Ils s’exposent en effet à un risque de recours civil et risquent de devoir payer des dédommagements pouvant leur coûter des millions de dollars, selon Me Charles Lupien et Me Costa Ragas, du cabinet montréalais de Fasken Martineau, qui donnaient une conférence dans le cadre du Colloque du conseil en fonds d’investissement (CFIQ), jeudi.

Par exemple, un seul courriel non conforme peut se transformer en un dédommagement de 200 $, mentionnaient les deux avocats dans leur présentation. Donc, une campagne de marketing litigieuse auprès de 5000 clients potentiels, lesquels recevant un courriel par semaine durant huit semaines, pourrait coûter en tout… 8 M$ à un contrevenant.

« Avec le droit d’action privé, de grandes entreprises qui ont beaucoup d’argent vont devenir des cibles très attrayantes pour les bureaux de recours collectifs », indiquait Charles Lupien. Ces cabinets d’avocat pourraient en effet attaquer des institutions financières qui n’auraient pas respecté la loi, même de façon non intentionnelle.

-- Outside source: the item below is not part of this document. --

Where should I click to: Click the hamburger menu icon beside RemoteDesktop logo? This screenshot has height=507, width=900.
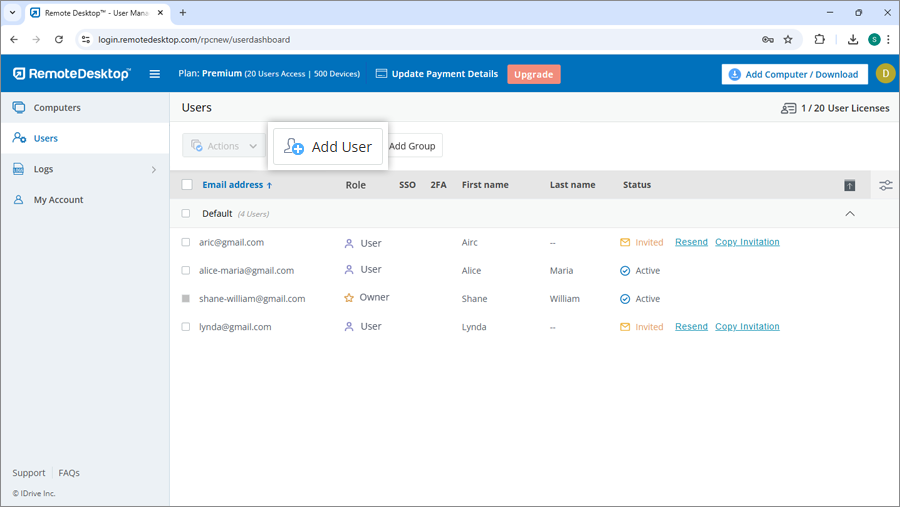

Pour éviter de tels risques, les conseillers et leurs sociétés peuvent préparer l’entrée en vigueur de la loi, dont la date n’est pas encore connue. « On a la chance que la loi ait été adoptée, mais qu’elle ne soit pas encore en vigueur. On a du temps pour se préparer, mais les gens ont tendance à croire qu’on peut régler la question en une journée. Ce n’est pas le cas », soutient Charles Lupien. Plusieurs départements d’une entreprise devront embrasser le changement pour se conformer à la loi.

Courriels non sollicités

D’abord, le représentant devra probablement changer de façons de solliciter ses clients potentiels. Par exemple, il ne pourra plus leur envoyer des courriels sans avoir préalablement obtenu leur consentement.

« Je reçois fréquemment des courriels de conseillers qui ont juste trouvé mon adresse dans la liste d’avocat du site de Fasken Martineau. Avec la nouvelle loi, ce genre de pratique ne sera pas permise », soutient Costa Ragas, avocat chez Fasken Martineau.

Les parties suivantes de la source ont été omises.